Unlocking the Power of Function Vectors for Characterizing and Mitigating Catastrophic Forgetting in Continual Instruction Tuning
Gangwei Jiang, Caigao Jiang, Zhaoyi Li, Siqiao Xue, Jun Zhou, Linqi Song, Defu Lian, Ying Wei
TL;DR
This paper investigates catastrophic forgetting (CF) in continual instruction tuning of large language models by introducing Function Vector (FV), a compact latent representation of task-specific functions derived from causal attention heads. It demonstrates that CF mainly arises from shifts in the latent function activation $P_M(\theta|x)$ rather than overwriting prior task function mappings $P_M(y|x,\theta)$, and proposes a FV-guided training method that stabilizes $\theta_T$ via FV consistency and FV-guided KL losses. Empirical results across multiple benchmarks and models show that FV-guided training significantly mitigates forgetting in general and in-context abilities while preserving plasticity for new tasks, with strong correlations between FV dynamics and forgetting. The work positions FV as a mechanistic interpretability tool to analyze and mitigate forgetting, and provides a practical training design that can be integrated with existing continual learning methods.
Abstract
Catastrophic forgetting (CF) poses a significant challenge in machine learning, where a model forgets previously learned information upon learning new tasks. Despite the advanced capabilities of Large Language Models (LLMs), they continue to face challenges with CF during continual learning. The majority of existing research focuses on analyzing forgetting patterns through a singular training sequence, thereby overlooking the intricate effects that diverse tasks have on model behavior.
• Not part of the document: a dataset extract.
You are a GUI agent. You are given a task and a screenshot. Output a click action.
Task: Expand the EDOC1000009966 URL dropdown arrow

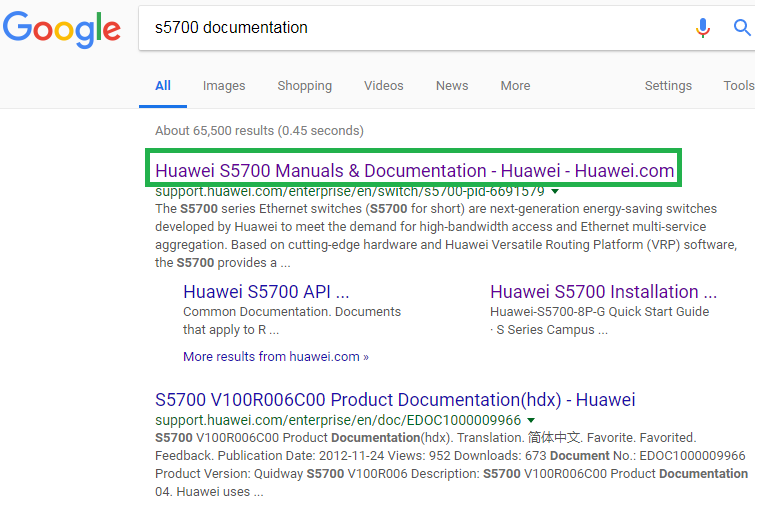pos(531,420)
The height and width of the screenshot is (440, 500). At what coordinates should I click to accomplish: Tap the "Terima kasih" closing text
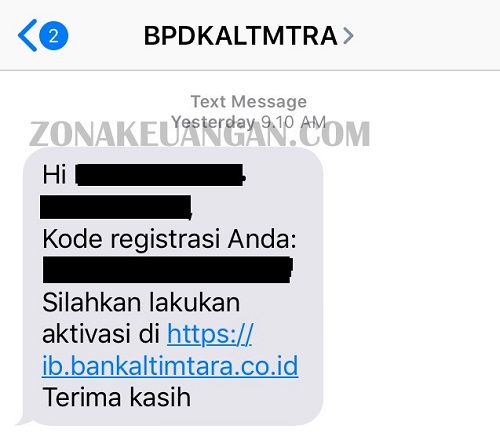[116, 397]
Our study explores CF across various settings, discovering that model forgetting is influenced by both the specific training tasks and the models themselves. To this end, we interpret forgetting by examining the function vector (FV), a compact representation of functions in LLMs, offering a model-dependent indicator for the occurrence of CF. Through theoretical and empirical analyses, we demonstrated that CF in LLMs primarily stems from biases in function activation rather than the overwriting of task processing functions. Leveraging these insights, we propose a novel function vector guided training methodology, incorporating a regularization technique to stabilize the FV and mitigate forgetting. Empirical tests on four benchmarks confirm the effectiveness of our proposed training method, substantiating our theoretical framework concerning CF and model function dynamics. We plan to make our code publicly accessible in the near future.